▸ Exercise aim
From the entries below, please output exactly the lines starting at the one containing "Instruction: Click the" and ending at the one containing "Click the blue", both included.

▸ Records for processing
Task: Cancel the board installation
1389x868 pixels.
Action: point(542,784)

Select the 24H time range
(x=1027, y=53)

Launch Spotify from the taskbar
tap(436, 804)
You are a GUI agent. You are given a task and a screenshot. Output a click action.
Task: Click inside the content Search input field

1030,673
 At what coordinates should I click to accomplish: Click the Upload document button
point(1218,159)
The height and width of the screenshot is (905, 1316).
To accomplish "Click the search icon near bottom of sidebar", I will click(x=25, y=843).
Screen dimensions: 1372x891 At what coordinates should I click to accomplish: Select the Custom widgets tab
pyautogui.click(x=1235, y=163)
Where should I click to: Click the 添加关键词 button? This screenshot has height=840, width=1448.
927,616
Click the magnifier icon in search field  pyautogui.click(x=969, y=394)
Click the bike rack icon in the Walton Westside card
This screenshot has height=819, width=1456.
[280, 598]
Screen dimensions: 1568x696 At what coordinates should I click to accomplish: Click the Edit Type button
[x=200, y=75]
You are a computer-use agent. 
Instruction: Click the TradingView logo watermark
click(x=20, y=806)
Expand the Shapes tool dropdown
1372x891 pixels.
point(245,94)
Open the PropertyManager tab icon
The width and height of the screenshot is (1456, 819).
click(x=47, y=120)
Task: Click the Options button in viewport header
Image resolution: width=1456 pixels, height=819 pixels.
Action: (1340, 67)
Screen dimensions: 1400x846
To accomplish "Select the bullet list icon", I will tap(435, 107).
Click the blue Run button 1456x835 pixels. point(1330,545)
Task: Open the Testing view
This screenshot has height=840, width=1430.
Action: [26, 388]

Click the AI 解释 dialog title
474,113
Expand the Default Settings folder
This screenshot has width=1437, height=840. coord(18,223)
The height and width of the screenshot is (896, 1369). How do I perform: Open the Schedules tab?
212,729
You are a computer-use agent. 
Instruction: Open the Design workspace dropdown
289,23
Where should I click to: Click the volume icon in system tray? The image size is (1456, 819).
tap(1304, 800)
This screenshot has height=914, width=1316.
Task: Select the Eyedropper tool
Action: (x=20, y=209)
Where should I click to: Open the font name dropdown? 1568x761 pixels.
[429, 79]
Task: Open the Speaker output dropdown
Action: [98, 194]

▸ Task result
Instruction: Click the TradingView logo watermark
click(x=20, y=806)
Expand the Shapes tool dropdown
1372x891 pixels.
point(245,94)
Open the PropertyManager tab icon
The width and height of the screenshot is (1456, 819).
click(x=47, y=120)
Task: Click the Options button in viewport header
Image resolution: width=1456 pixels, height=819 pixels.
Action: (1340, 67)
Screen dimensions: 1400x846
To accomplish "Select the bullet list icon", I will tap(435, 107).
Click the blue Run button 1456x835 pixels. point(1330,545)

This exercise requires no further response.